## About this exercise:
Your task is to retype, exactly and without pictures, the line holding "Switch to the Top Charts tab" and each line that follows it to the end of the entries.

## Dataset records:
[Start of Attachment]
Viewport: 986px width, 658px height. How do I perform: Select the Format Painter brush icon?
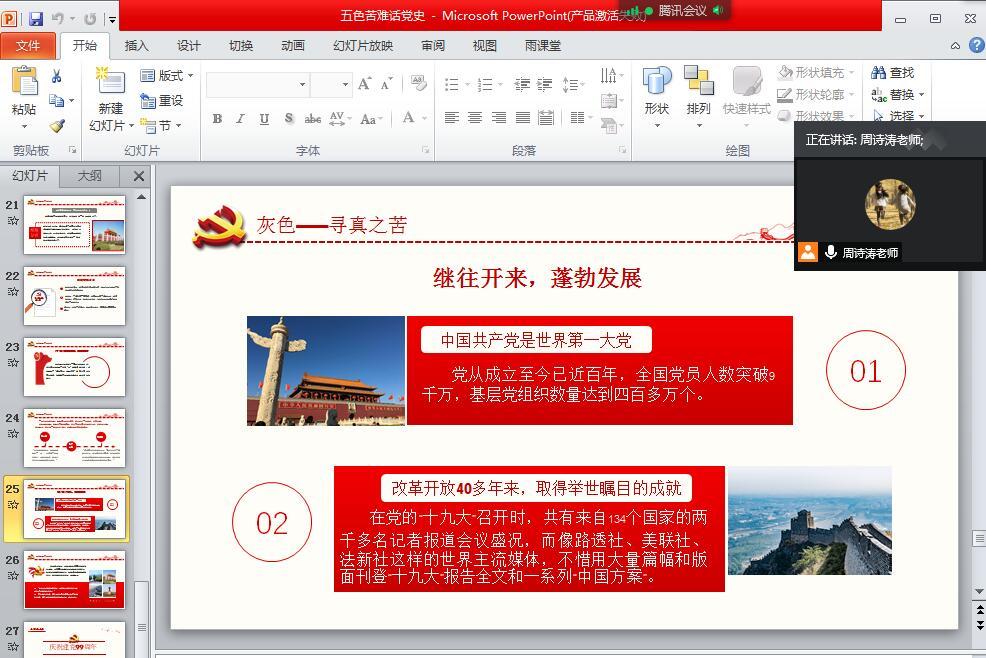57,126
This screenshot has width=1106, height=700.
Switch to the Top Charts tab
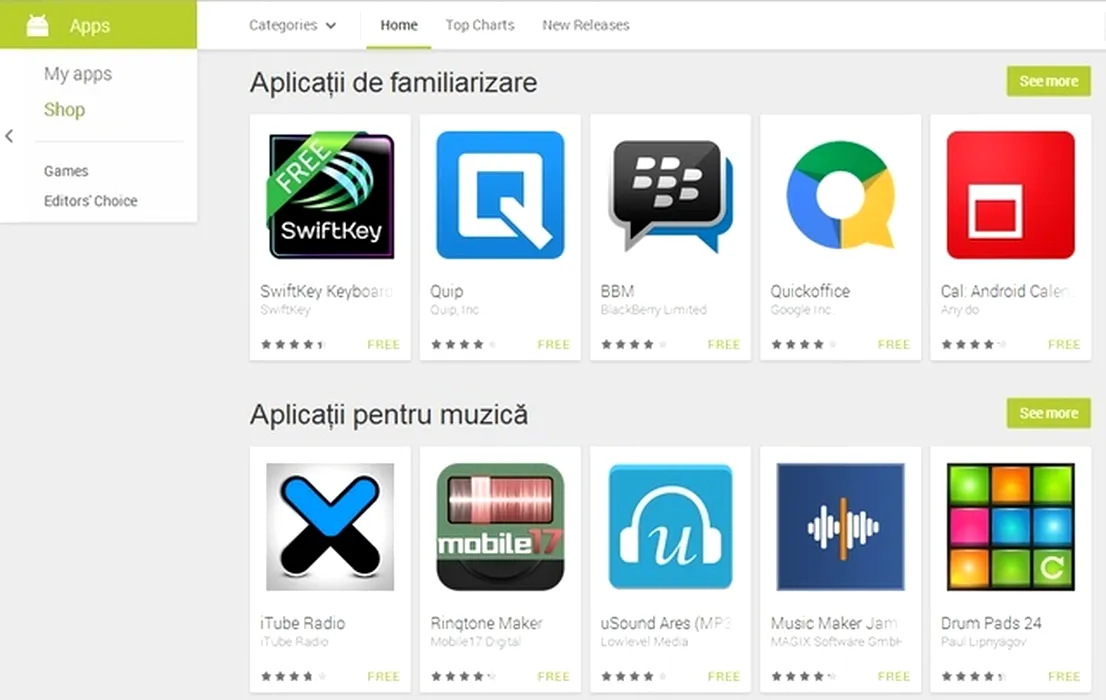pos(480,25)
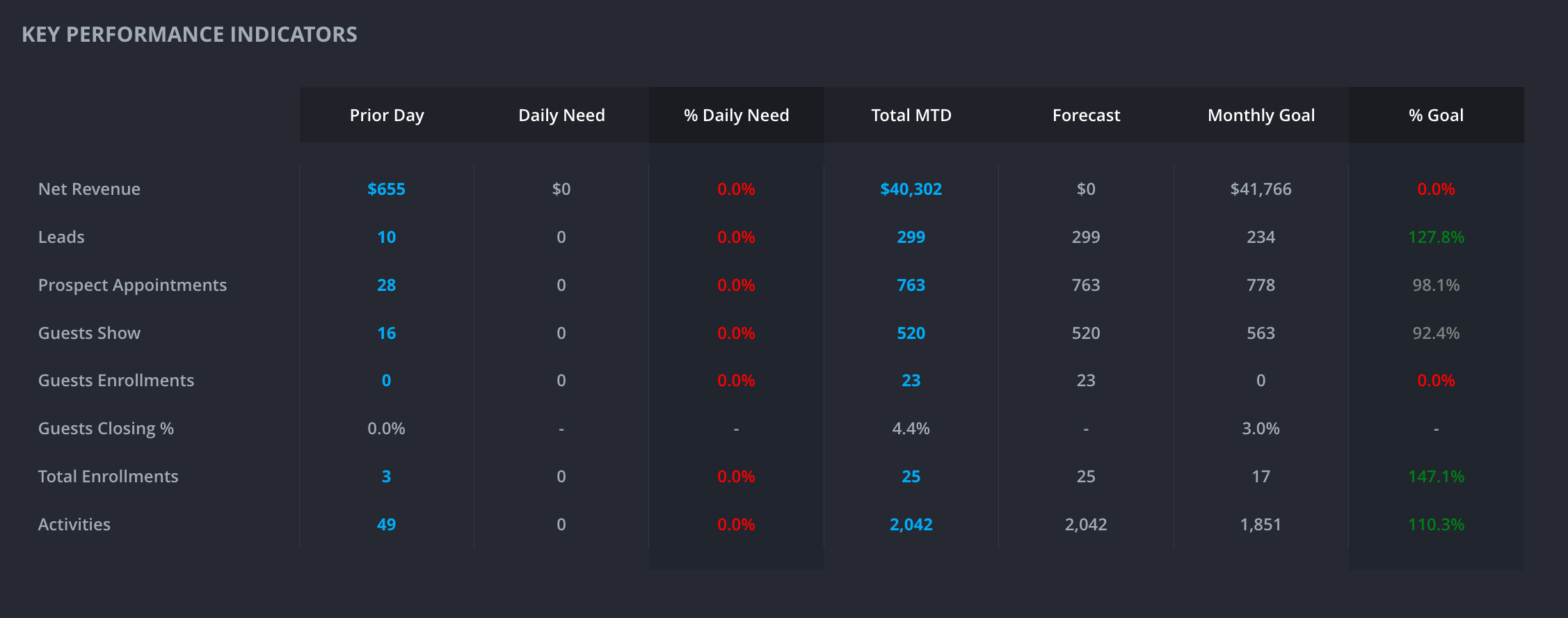
Task: Select the % Daily Need column header
Action: click(736, 116)
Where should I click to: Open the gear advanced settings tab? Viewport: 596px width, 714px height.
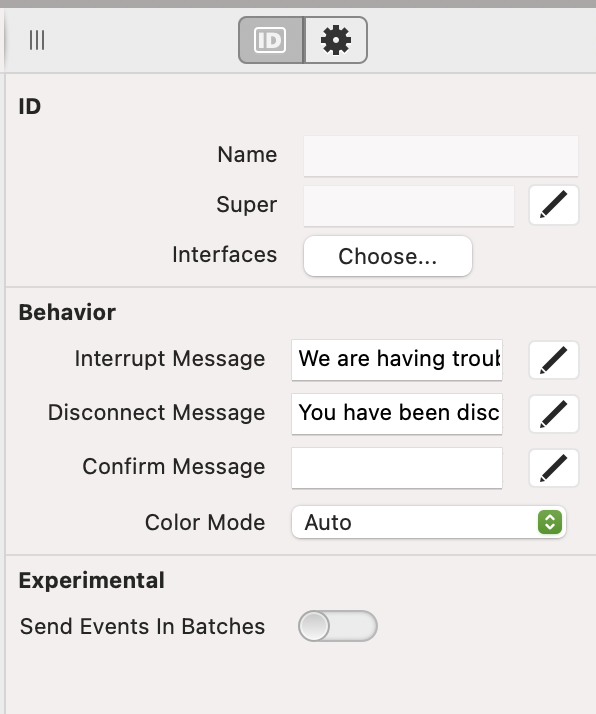336,40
[End of Attachment]
## Solution for this exercise:
Switch to the Top Charts tab
pos(480,25)
Task: Select the % Daily Need column header
Action: click(736, 116)
Where should I click to: Open the gear advanced settings tab? Viewport: 596px width, 714px height.
336,40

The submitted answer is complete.